Keskpuur is pleased to announce Everything is Just Something to Get Through – the first international exhibition by the artist duo LMEO. Originally from Montréal and now based in Tallinn, LMEO brings together their individual practices through a collaborative approach rooted in sculpture, installation, and performance.
As temporary residents in Estonia, the artists have developed the exhibition through the observant gaze of newcomers. This exhibition challenges concepts of spectatorship and its relation to urban systems, drawing attention to the ways public infrastructures can function [or can be understood] as choreography.

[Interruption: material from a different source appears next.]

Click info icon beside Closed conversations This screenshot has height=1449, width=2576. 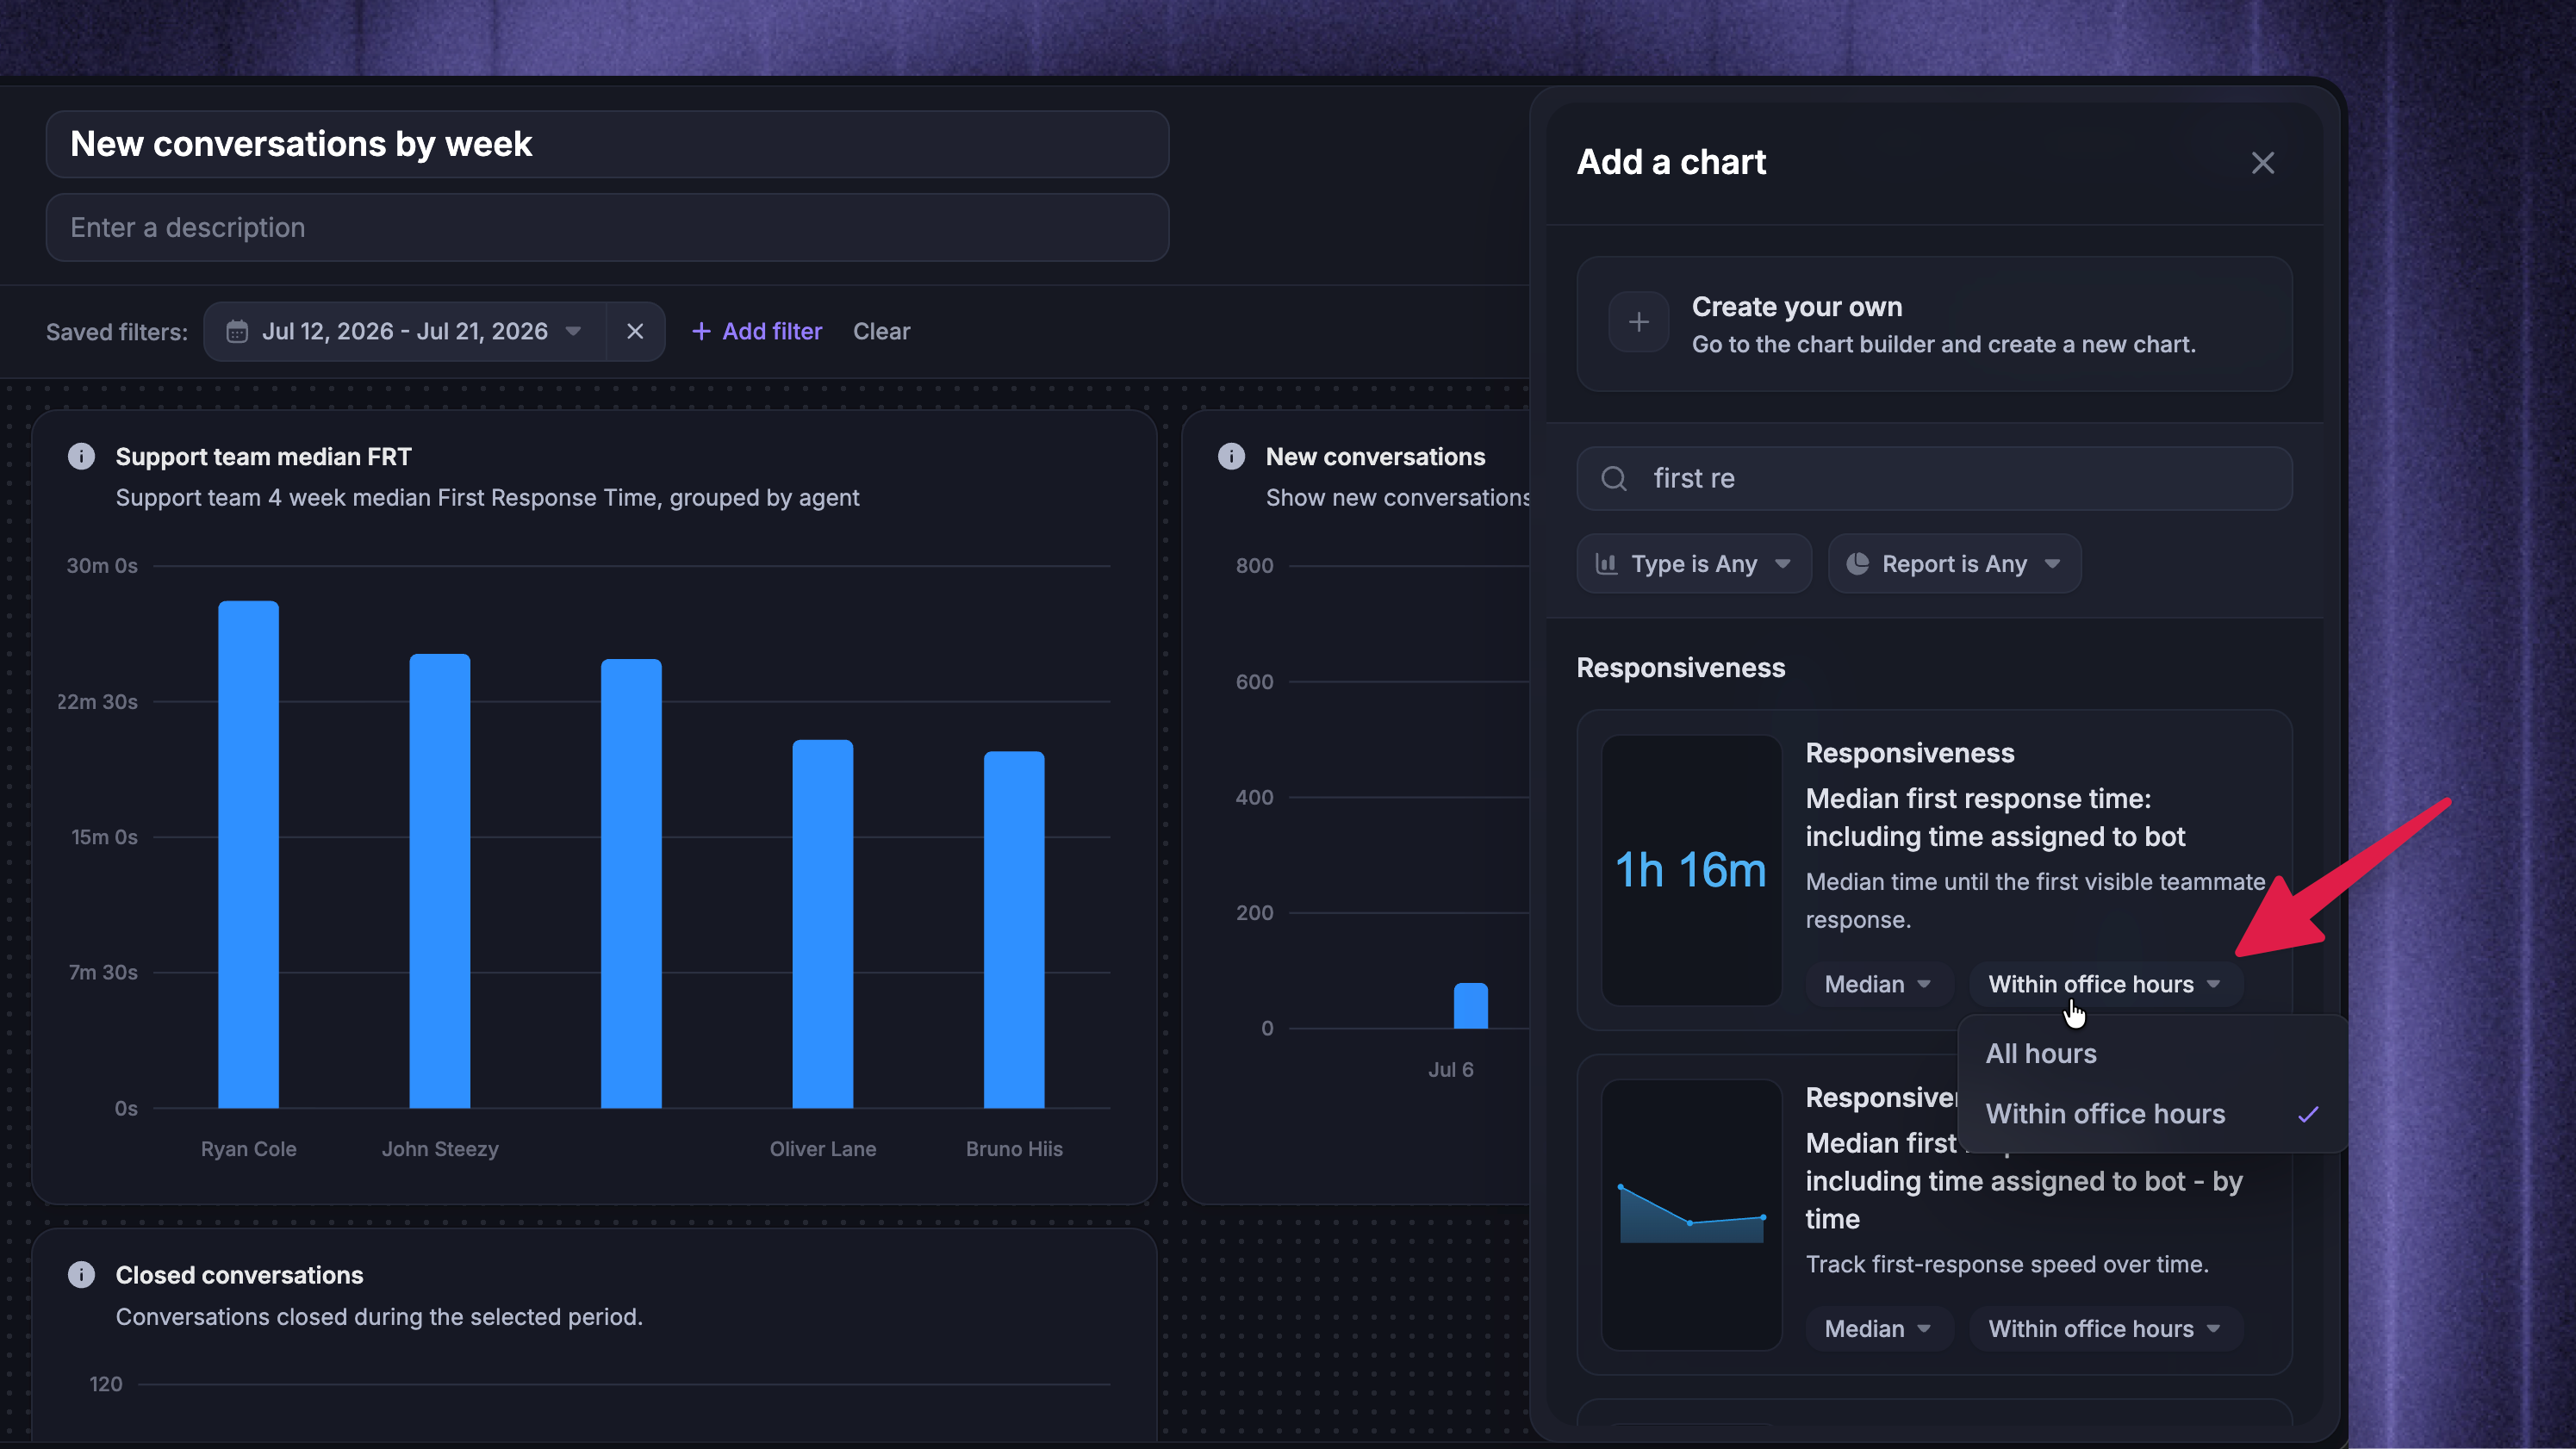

The exhibition evokes a feeling of displacement or loneliness that blends into the anonymity of public space. Through flickering lights, industrial assemblages, and images of the mundane, Everything is Just Something to Get Through reflects on the banal structures that shape contemporary life and reimagines them as theatrical settings. LMEO invites viewers to encounter these environments with the heightened awareness of a visitor or outsider, while considering how spiritual presence and emotional connection might inhabit ordinary spaces as a means of communicating across distance and coping with grief and loss.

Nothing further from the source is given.